Acordo tributário com Reino Unido depende do Congresso

Por Edna Simão | De Brasília

O governo brasileiro está negociando acordos específicos de troca de informações tributárias com alguns países para contornar a ausência de tratados que impedem a bitributação. O objetivo é coibir crimes como sonegação de impostos e lavagem de dinheiro. No fim de setembro, o Brasil assinou um acordo com o Reino Unido. O documento, no entanto, ainda depende de aprovação do Congresso Nacional para começar a vigorar.

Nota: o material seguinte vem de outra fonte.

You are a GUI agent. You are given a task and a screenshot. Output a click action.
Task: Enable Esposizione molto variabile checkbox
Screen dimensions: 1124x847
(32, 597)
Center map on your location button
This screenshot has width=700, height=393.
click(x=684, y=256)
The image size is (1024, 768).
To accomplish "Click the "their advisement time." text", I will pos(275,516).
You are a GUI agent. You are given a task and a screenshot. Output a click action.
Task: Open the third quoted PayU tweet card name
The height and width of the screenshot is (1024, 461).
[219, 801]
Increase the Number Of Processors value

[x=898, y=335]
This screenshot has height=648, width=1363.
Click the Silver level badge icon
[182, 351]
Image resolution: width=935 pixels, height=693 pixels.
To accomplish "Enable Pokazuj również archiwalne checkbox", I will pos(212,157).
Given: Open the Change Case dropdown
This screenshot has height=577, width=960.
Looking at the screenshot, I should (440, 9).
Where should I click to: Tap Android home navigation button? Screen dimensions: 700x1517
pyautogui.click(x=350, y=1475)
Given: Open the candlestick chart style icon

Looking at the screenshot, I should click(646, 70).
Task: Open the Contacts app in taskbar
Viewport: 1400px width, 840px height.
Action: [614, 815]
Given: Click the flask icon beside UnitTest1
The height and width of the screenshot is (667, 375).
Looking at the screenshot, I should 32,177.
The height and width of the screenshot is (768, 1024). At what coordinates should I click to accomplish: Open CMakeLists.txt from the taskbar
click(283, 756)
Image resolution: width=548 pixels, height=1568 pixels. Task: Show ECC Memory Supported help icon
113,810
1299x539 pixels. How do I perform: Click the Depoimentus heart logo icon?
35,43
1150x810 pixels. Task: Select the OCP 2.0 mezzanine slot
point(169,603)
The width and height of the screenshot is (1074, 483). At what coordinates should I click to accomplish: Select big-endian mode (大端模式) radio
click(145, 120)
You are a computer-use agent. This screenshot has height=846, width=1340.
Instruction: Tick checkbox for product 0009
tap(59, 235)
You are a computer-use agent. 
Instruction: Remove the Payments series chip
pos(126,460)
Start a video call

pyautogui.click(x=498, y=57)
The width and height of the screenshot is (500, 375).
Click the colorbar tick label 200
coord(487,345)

Esse é o segundo tratado para troca de informações assinado pelo Brasil. O primeiro foi fechado, em 2007, com os Estados Unidos. Por enquanto, essa parceria não está funcionando pois precisa ser confirmada pelo Senado Federal brasileiro. A expectativa da Receita Federal é de sejam assinados, ainda neste ano, acordos semelhantes com o Uruguai, Bermudas e duas ilhas do Canal da Mancha, Jersey e Guernsey.

O coordenador-geral de Relações Internacionais da Receita Federal, Flavio Araújo, disse ao Valor que esses tratados impedem que contribuintes fechem negócios em outros países com o objetivo de esconder operações. Essa é uma maneira de assegurar o cumprimento da legislação tributária e evitar sonegação de impostos, fraudes e lavagem de dinheiro, explicou o coordenador.

O tratado entre Brasil e Reino Unido foi assinado, no dia 28 de setembro. Na ocasião, o primeiro-ministro do Reino Unido, David Cameron, fazia uma visita ao país. O acordo prevê que as economias poderão solicitar informações, desde que respeitada a legislação de cada país, assim como o sigilo. Os dados não poderão ser repassados a terceiros. Além disso, as operações com indícios de irregularidades poderão ser informadas espontaneamente. O acordo prevê a possibilidade de recusar o atendimento de um pedido em casos como segredo comercial, empresarial e industrial ou processo comercial. Normalmente, conforme o coordenador da Receita Federal, o prazo para resposta é de cerca de 90 dias, podendo, dependendo da situação, ser estendido.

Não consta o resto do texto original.